LONDON--Explorers such as Charles Darwin won fame for bringing exotic plants and animals back to England for classification and cataloging. But now, the field of taxonomy itself is in danger of dying in Britain, says a report released 16 May by the British House of Lords. The imminent demise threatens international conservation efforts, the committee warns.
Later this year, Prime Minister Tony Blair will lead the U.K. delegation to the World Summit on Sustainable Development in Johannesburg, South Africa. In preparation, 11 members of the House of Lords' science and technology committee convened in December 2001 to hear evidence from experts and determine whether systematic biology--the science that identifies, names, and uncovers relationships between living things--is in decline.
It is. Since 1992, funding for systematic biology at major research institutions in the United Kingdom has dropped between 15% and 25%--a drop of about $21 million a year, the report found. Furthermore, funding bodies have increasingly favored subdisciplines in systematics that use new molecular and genetic research to uncover evolutionary relationships over the subdiscipline of taxonomy--which focuses on identifying and naming organisms--expert witnesses told the committee. The committee also found that taxonomists aren't getting any younger. "The leading experts in many species are [in Britain], but they're getting old," says report chair Joan Walmsley of the House of Lords.
The decline of taxonomy and systematic biology is potentially disastrous for conservation work, the report warns. If the trend continues, says Paul Henderson, director of science at the Natural History Museum in London, "there isn't going to be the expertise in the future that can identify the world's diversity." Without good taxonomic information, conservationists can't properly monitor species or implement conservation plans.

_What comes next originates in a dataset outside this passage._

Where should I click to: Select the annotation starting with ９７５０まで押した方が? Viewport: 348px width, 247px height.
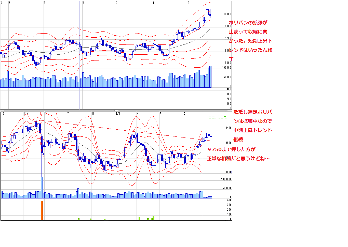(231, 149)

The committee calls for funding levels to be returned to 1992 amounts(adjusted for inflation), priorities to be set for future systematic biology work, and a pilot study to put taxonomic information online, among other recommendations. Walmsley expects that recommendations will get a fair hearing in Parliament. But saving the field will take more than money, she says. Taxonomy, which evokes images of white-haired scientists examining dusty museum specimens, needs a makeover. Young people need to get the message that "it's very exciting work," says Walmsley.